With so much blame to go around, the Katrina
catastrophe was overdetermined. Some sections of New Orleans-area levees
had been poorly constructed because of poor planning and botched contract
work.12
State and local agencies had failed to plan adequately for the
transportation, housing, and security that would be needed during an
extended crisis. Once the hurricane bore down on New Orleans, local
officials waited too long to issue an evacuation order that failed to
account for the poorest residents, and state and federal agencies were too
slow to provide rescue and recovery resources.13 When help finally arrived, it was poorly coordinated. Even
at the height of fema’s power under James Lee Witt, Katrina would have been a
costly disaster. And yet from 1993 until 2001, fema was
far better prepared to handle a catastrophic natural disaster than it was
in 2005.
The agency had lost many of the elements essential to
its turnaround of a decade earlier. Politically appointed emergency
managers, including Witt, were replaced by appointees with little disaster
experience, including, most famously, director Michael Brown, whose
previous position had been with the International Arabian Horse
Association. By 2003, departures, early retirement, and job dissatisfaction had sapped
the agency’s career force.14 The all-hazards, all-phases idea, too, was weakened when
preparedness granting programs were moved out of fema into a separate office in
the Department of Homeland Security. Turf wars put distance between the
preparedness, response, and recovery offices.
Though fema could have used an infusion of experienced professionals,
simply repeating the Witt recipe for reorganization would not have
addressed the challenges of the twenty-first century. Career fema employees, like civil
servants across government, began to retire in droves. At the same time,
oversight committees began to worry that programs for mitigation and
recovery lacked proper procedures to ensure that money was being spent
wisely. Terrorism posed the greatest challenge. Witt initially had refused
to take on more responsibility for terrorism preparedness because he
thought the threat was too unpredictable for the agency to be able to
address effectively. After 9–11, the country had no choice but to consider terrorism.
Most attempts to assign blame for Katrina focus on the
Bush administration or poor state and local government response. While
there is plenty of blame to go around, such a focus is misdirected.
Reformers must attempt to understand fema’s shortcomings in an effort to retool for the future.
The agency dug its own hole in the decade leading up
to Katrina because of ever-greater public expectations for disaster relief,
ever-greater specialization of preparedness and mitigation programs, and
confusion about how terrorism fit into the all-hazards model. People had
not always looked to the federal government for help during disasters, but
during the twentieth century the level of assistance expected from the
federal government before and after a disaster ratcheted upwards. The media
broadcast images of fema agents rushing to disaster sites and fema relief workers helping communities rebuild, all of
which reinforced the public’s belief that the federal government owed
the disaster-stricken public. Stories of federal relief were far more
widespread than stories of investors and local governments choosing to
invest in hurricane- or flood-prone areas, gambling that the federal
government would bear the cost of rebuilding.

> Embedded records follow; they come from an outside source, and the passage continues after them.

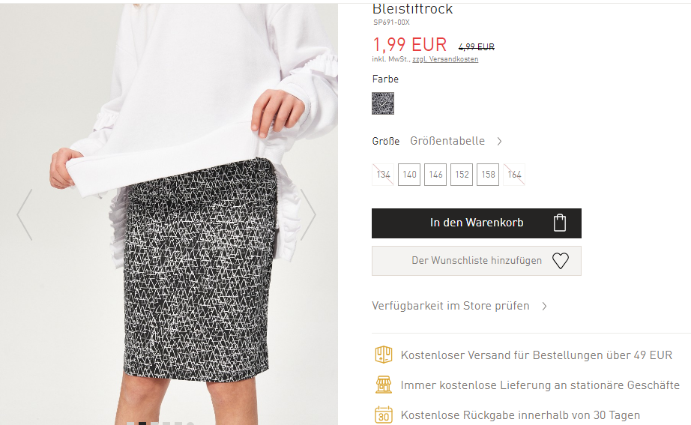The height and width of the screenshot is (425, 691).
Task: Expand the Größentabelle chevron
Action: (499, 141)
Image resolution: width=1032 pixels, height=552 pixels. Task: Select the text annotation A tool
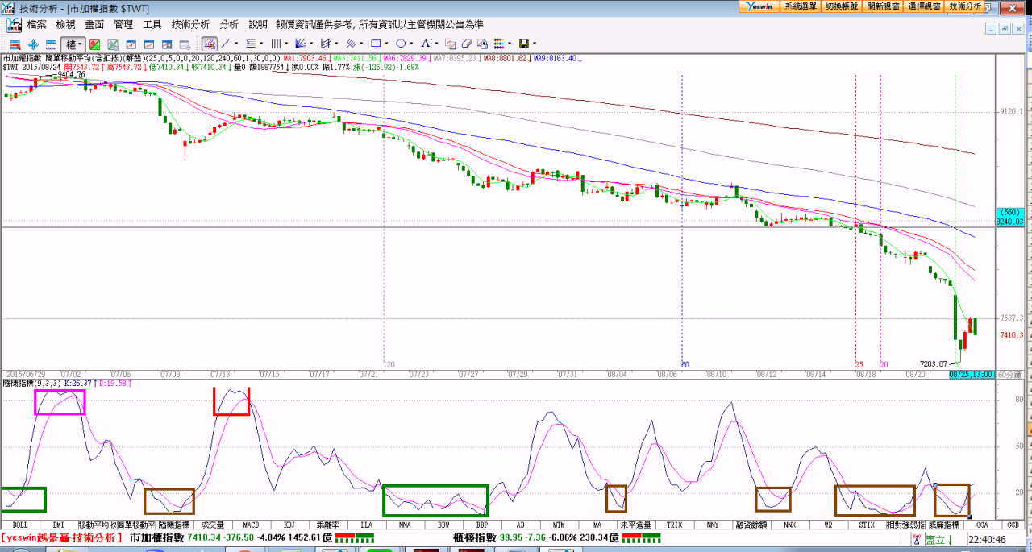click(x=427, y=44)
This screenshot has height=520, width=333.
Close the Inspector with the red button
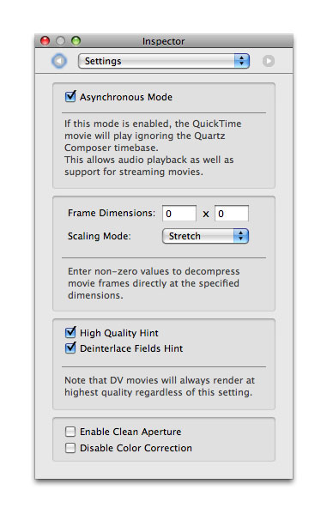(x=45, y=41)
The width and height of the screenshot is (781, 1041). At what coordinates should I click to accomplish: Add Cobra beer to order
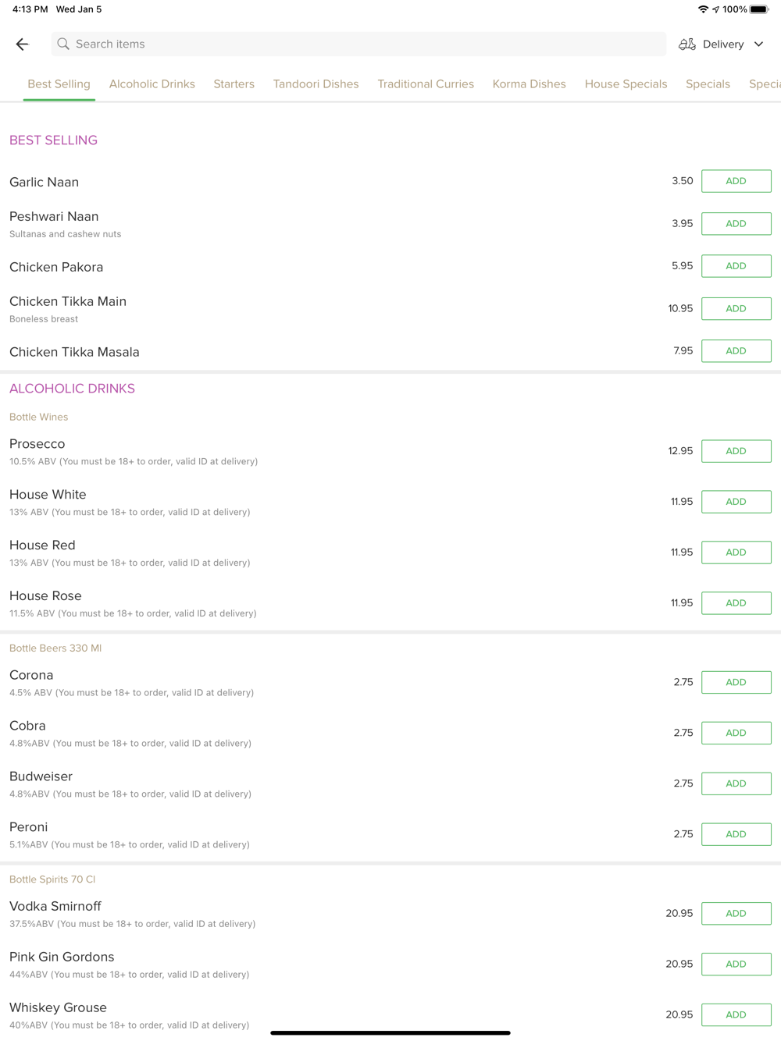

Terrorism complicated fema’s efforts to respond to natural disasters, not by
seizing resources formerly directed to natural disasters, but by adding new
considerations to preparedness efforts. The numbers and amounts of grants
devoted to emergency preparedness and natural disasters increased slightly
from 2001 to 2005.15 Authoritative federal
response plans invoked the all-hazards language, but the language was not
reflected in organizational structures at lower levels of government.
Enough resources flowed to natural disaster preparedness, but not enough
attention was devoted to reconciling the different threats posed by
terrorism and natural disasters, especially at the state and local levels.
In a terrorist attack the fbi and law enforcement agencies take the lead because the
disaster is a crime scene. In a natural disaster, however, the sole focus
is rescue and recovery, tasks best left to emergency managers. When Katrina
struck, states and localities had been crafting plans and procedures for
terrorist attacks but in many cases had failed to refine plans for natural
disaster response.
Meanwhile, as states and localities were struggling
with how to address new concerns about terrorism, fema’s success in developing
mitigation and preparedness programs contributed to the unraveling of the
all-hazards, all-phases principle. Over the years, fema had gained responsibility for
increasingly differentiated grant programs, from the massive U.S. Fire
Administration program to specialized grants for urban preparedness. But
planning for floods requires a very different kind of expertise from the
kind required for planning for fires or chemical spills. Increasingly
specialized programs were given to more and more organizations with
expertise in the relevant areas. The legislation creating the dhs scattered even more disaster
preparedness granting programs throughout the department. As a result,
Homeland Security Secretary Michael Chertoff moved grants for states and
localities into a “one-stop shop” outside fema in the department. Granting
programs became so specialized and organizationally separate from fema’s response and
recovery duties that emergency managers no longer thought in terms of
“all hazards, all phases.”
The Katrina disaster exposed the disconnect between
preparation and response. Though the possibility of a catastrophic
hurricane and flood was a staple of local lore and expert reports, New
Orleans failed to plan for Katrina with the urgency and specificity that
the response required.16 Plans were made but never thoroughly rehearsed. To take one
example, the National Response Plan, adopted in December 2004 with great fanfare, gives the dhs broad authority during a
catastrophe to deploy “key essential resources” such as medical
and search and rescue teams, shelters, and supplies even without a request
from state authorities. In the event of a catastrophe on the scale of
Katrina, the plan notes, “A detailed and credible common operating
picture may not be achievable for 24 to 48 hours (or longer) after the incident. As a result, response
activities must begin without the benefit of a detailed or complete
situation and critical needs assessment.”17 The secretary of homeland security possesses the legal
authority to bypass normal disaster procedures to begin rescue missions and
to deliver aid. The Katrina response, however, did not follow the spirit of
the plan. Despite federal authority to deliver resources soon after or even
before a disaster, federal officials complained that they were slowed
because state and local leaders did not request resources soon enough. At
each level of government, leaders failed to hash out their differences
beforehand. As a result, officials ran into communications roadblocks that
should have been uncovered before the disaster struck.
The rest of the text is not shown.